Parenting, Child mental health

19 June, 2019

Love, guidance and honesty: helping our children to deal with violent cases in the media

teenage child indicating to their mobile phone screen, father drying a dish in the kitchen in the background looks toward the phone

It is difficult for us to fully comprehend the depths of sadness, distress and outrage that cases of violence can create. A clinical psychologist shares advice on how to support and reassure children through these times.

Given the extensive coverage of such cases, children and young people are as aware of the details of what happened as adults, and some may become completely immersed in them. In the aftermath of these cases, it will be important that we provide our children with as much psychological support as they require to try to make sense of and deal with what has happened.

The first and most important priority will be to provide our children with as much comfort and love as possible. This should be determined by our children’s emotional needs, as they express them to us. Children and young people often personalise traumatic events, feeling that they could be at risk. It is important to reassure them that these events occur rarely, while also exploring with them how we keep them safe and the things they can do to keep themselves safe.
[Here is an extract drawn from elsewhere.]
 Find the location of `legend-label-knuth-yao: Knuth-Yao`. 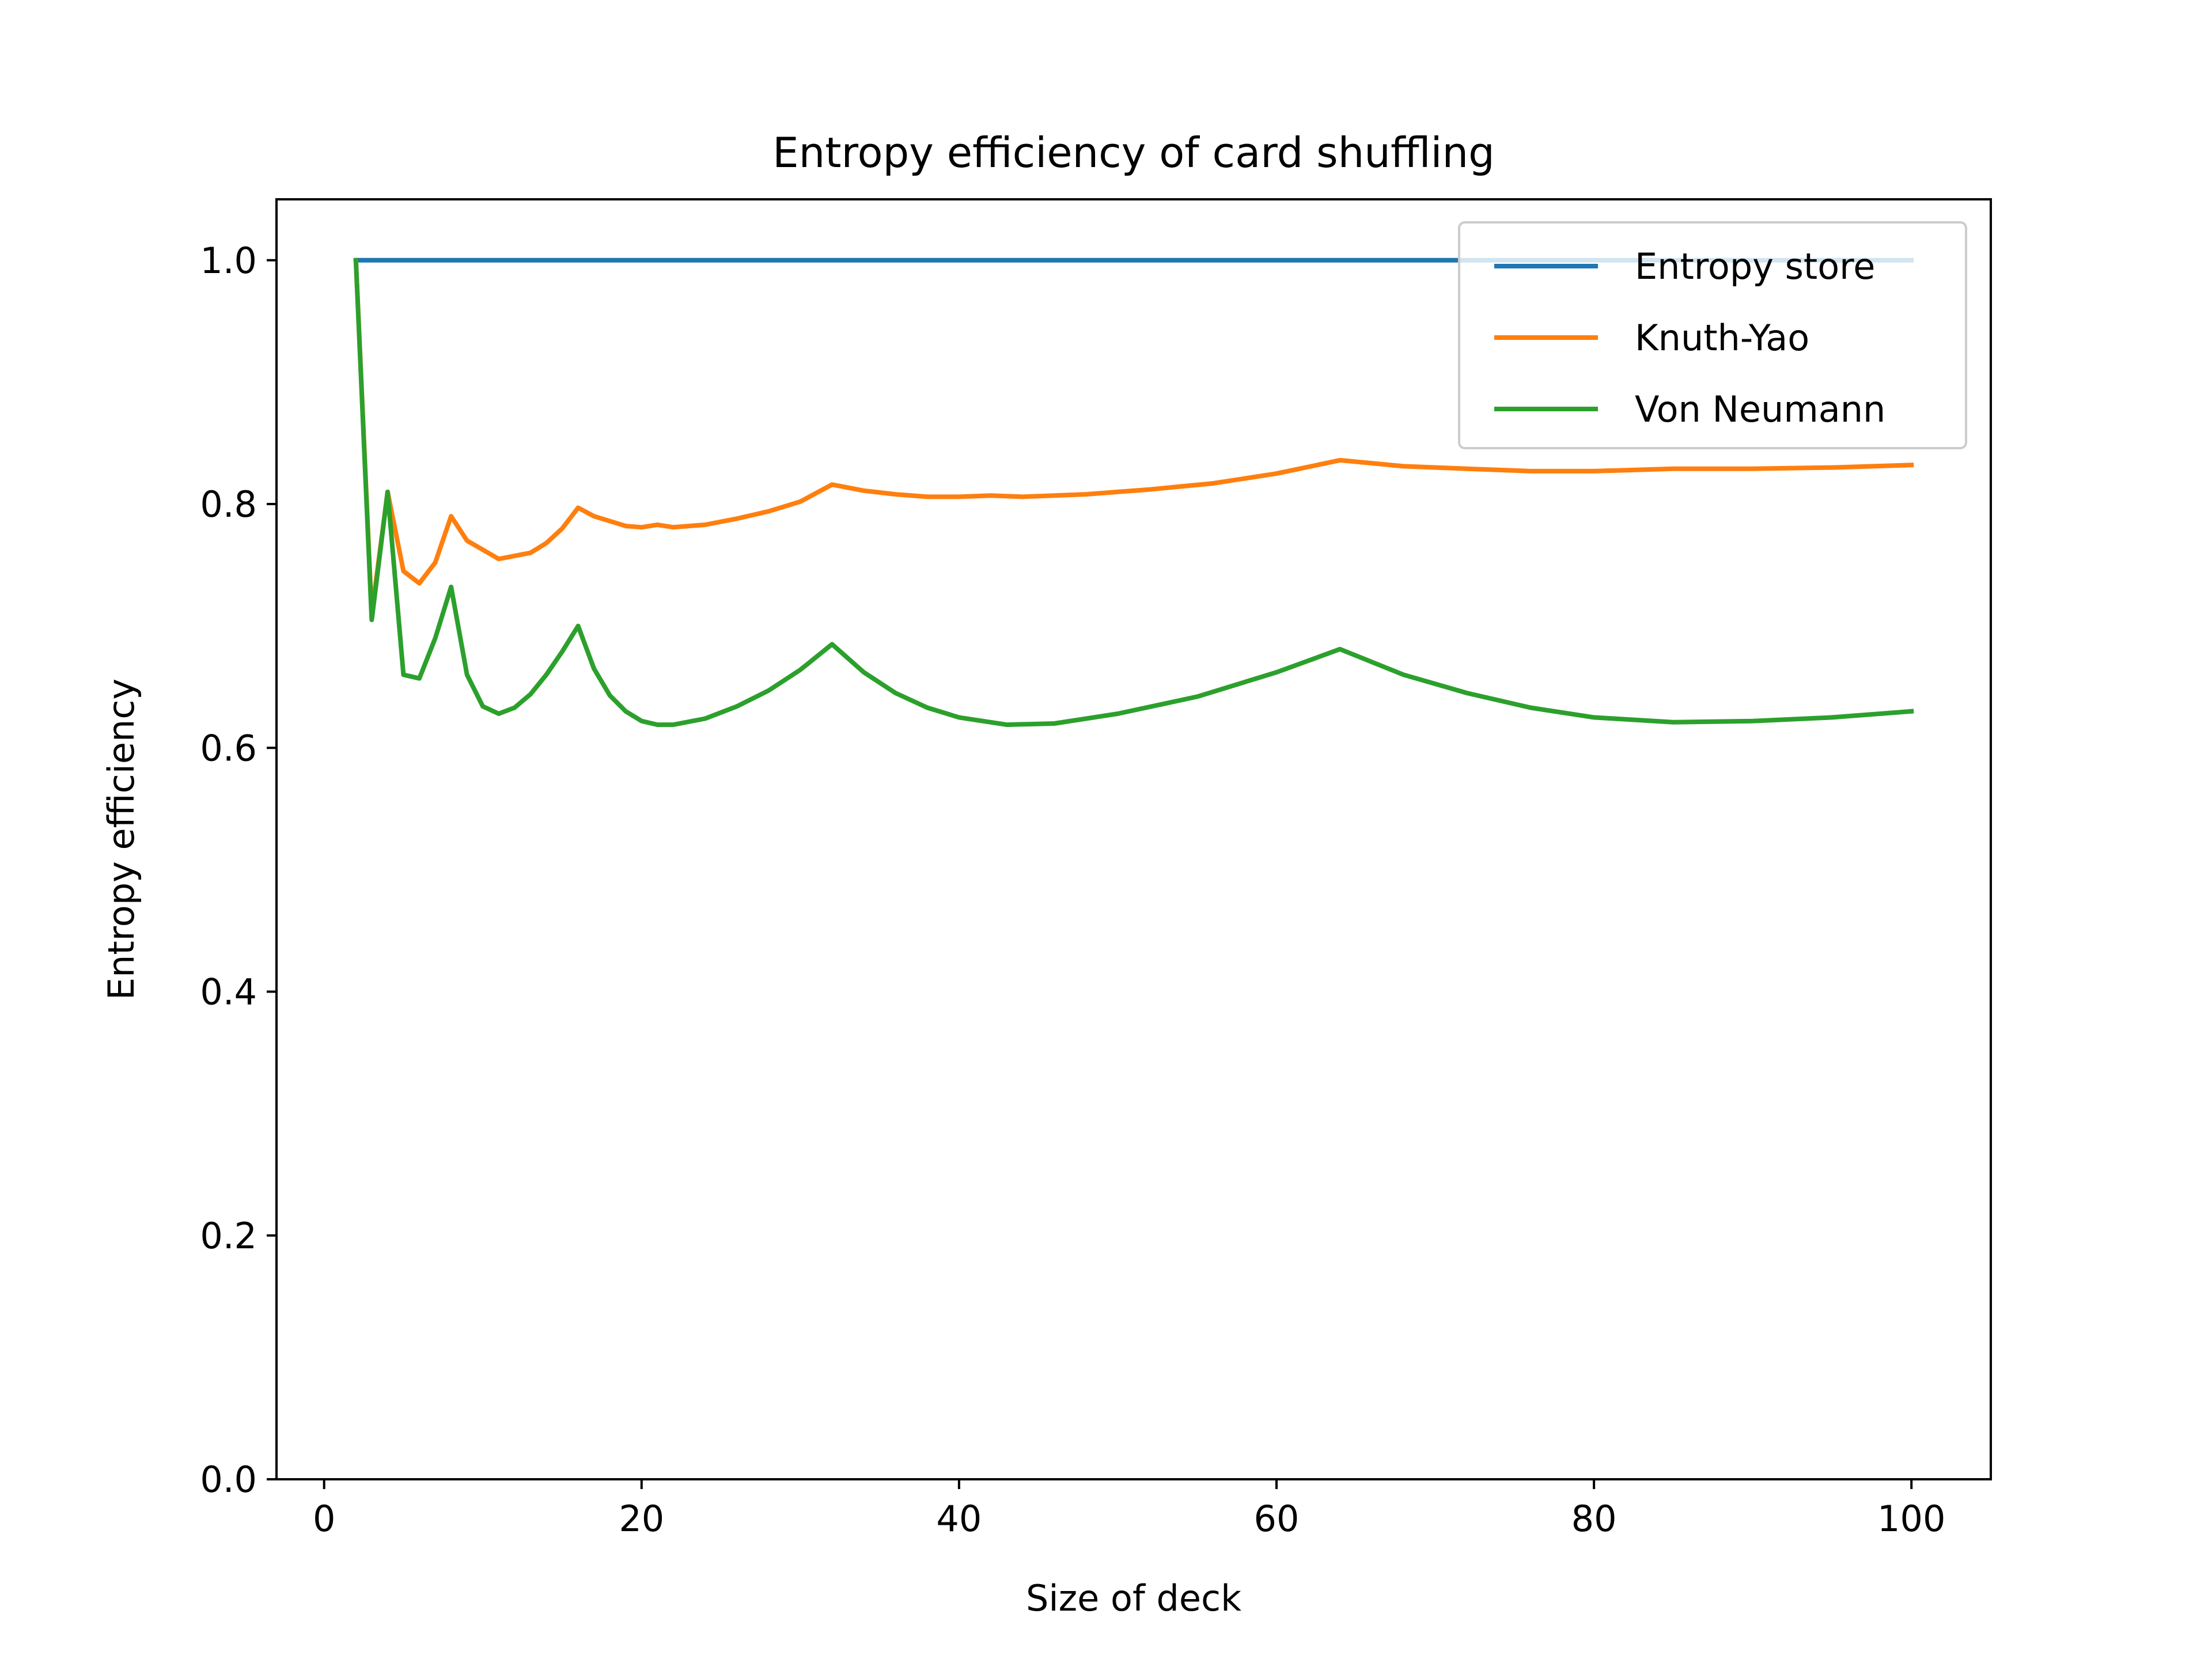

legend-label-knuth-yao: Knuth-Yao is located at coordinates (1722, 338).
We will need to be prepared to discuss the facts around these events, but only to the extent our children wish to discuss them. When events are covered extensively in the media and we, as adults, find them distressing, we sometimes assume our children will find them equally upsetting. However, children often have their own priorities in life, which will take precedent. The key to protecting our children’s emotional wellbeing is maintaining an open approach to discussing issues that are important or worrying to them.

Our children’s ability to understand and integrate information will be dependent on their age and cognitive ability. We therefore need to keep information and discussion as age-appropriate as possible. The best way to ensure information is given in an age-appropriate way is to take the lead from our children, answering their questions, giving them the information they seek, and ensuring they understand what we are saying.

It is important that we limit the information we give our children to what we know, and that we are not afraid to say there are things we “don’t know”. This is most relevant to the question of “why” a person or people would commit such violent, horrendous acts. It is better to say we don’t know, rather than giving inaccurate information, just to provide short-term answers and comfort. In particular, we should avoid attributing acts to a person having mental health difficulties, when we are not sure this is the case.  

The best way to provide our children with emotional support is to contain and control our own emotions. If we allow our anger or upset to spill into our discussions with our children, this will prevent them from expressing their true emotions, fearing they will upset us further or thinking they should feel the same as us. If our children ask us how we are feeling, it is important to be honest with them, without becoming overly emotional.

When especially violent cases arise, they have a significant societal impact, and there can be an outpouring of outrage and anger. It is difficult for us to understand how and why violent acts could occur in our society. Our children and young people are most susceptible to this. Protecting them from emotional trauma, while supporting them to understand what is emerging, will be important.

Through all of this, it is vital we support and protect our children and young people with our love, guidance and honesty.